Era eso entonces. Grimmjow Jaegerjaques no estaba buscando pelea con él. ¿Por qué?
La respuesta se la dio uno de esos recuerdos fraccionados. Cuando todo se había ido a la mierda, Jaegerjaques lo había llevado a Hueco Mundo donde su hollow y él habían cambiado posiciones. El había sido encerrado en su mundo interior para dejar a ese psicópata a flor de piel. Grimmjow lo había entrenado, lo había acompañado, lo había usado para ser rey en Hueco Mundo y, al final, lo había matado para dejar libre a la bestia blanca de cuernos y más instinto que intelecto. ¿Para comérselo y llegar a Vasto Lord, dejando atrás el Adjucas del que había evolucionado a Arrancar?
Pero, ¿en verdad lo había hecho? Cuando el mismo hombre de máscara rota sobre la quijada le había dicho que no podía evolucionar más allá de su número 6 como espada, ¿comérselo le había dado ese extra de fuerza?
Cuando la pantera se detuvo frente a él, tomó a Zangetsu de su espalda y acercó el filo de su arma al cuello del Hollow. Habían llegado a un laberíntico camino que reconocía de cada vida que vivía.
—Hasta aquí es suficiente, Jaegerjaques —amenazó deslizando el filo de su arma sobre el Hierro del Arrancar. La sangre escapó del Hierro blanco tiñendo el acero negro mientras el par de ojos delineados en azul lo miraban con un atisbo de sorpresa y el resto de furia contenida.
—¿Cómo sabes ese nombre, Kurosaki? —preguntó el otro, también con sospecha.
—Sé muchas cosas de ti, Jaegerjacques.
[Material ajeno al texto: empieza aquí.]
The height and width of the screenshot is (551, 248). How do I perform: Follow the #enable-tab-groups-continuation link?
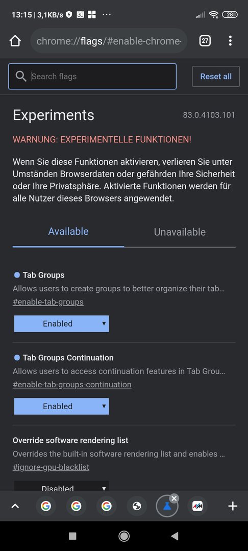tap(72, 385)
Más de lo que tú sabes de mí y, en este momento, sé que no puedo confiar en ti.
Grimmjow tronó la boca con desprecio.
—A mí no me veas. Yo sólo te tenía que traer aquí —terminó mientras golpeaba una puerta para abrirla.
Miró al interior iluminado con una luz blanca y brillante. De inmediato recordó el dolor de los serruchos cortando sus extremidades.